Geo-Environmental undertook an investigation on behalf of Brighton & Hove City Council for a proposed redevelopment in Brighton. The proposed small scale development comprised the demolition of an existing structure and replacement with a new building on a similar footprint. The project initially comprised a limited ground investigation to assess the geotechnical parameters of the soils for foundation design and soakage potential. Based on the sites historical usage, there was no reason to suspect any significant contamination, and therefore only limited chemical testing was undertaken. The findings of the investigation revealed a localised area of Benzo(a)pyrene contamination and potentially more widespread Lead contamination with respect to the sites proposed end-use.
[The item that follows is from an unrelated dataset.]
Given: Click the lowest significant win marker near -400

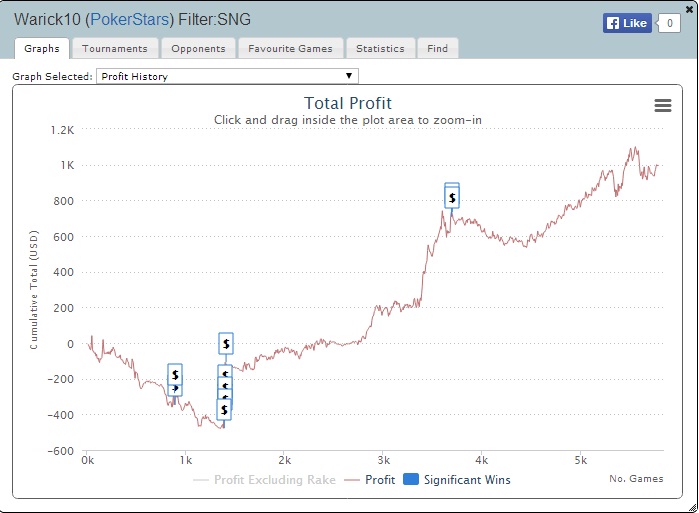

Geo-Environmental recommended field analysis using portable X-ray Fluorescence (XRF) equipment and UV Fluorescence equipment to delineate the Lead and Benzo(a)pyrene in-situ.

Expertise

Geo-Environmental’s experienced team with its broad knowledge of investigation techniques was able to advise the client and provide an innovative solution to the problem of delineating contamination.

Benefits

With conventional methods a fixed sampling pattern would have been used and unless the client was prepared to pay a premium for a fast turnaround at the laboratory the results would not have been available for two weeks. The main benefit of using field analysis was that the sampling strategy could be altered and amended as works progressed to aid the delineation of “hot-spots”. This was possible as the results were available to the engineer within 60 seconds. Therefore, the client was provided with significantly better delineation than would have been possible with conventional sampling and laboratory analysis. Furthermore, the rapid technique also has cost benefits as it allowed far more samples to be tested compared to the comparable cost of laboratory analysis on a similar number of samples.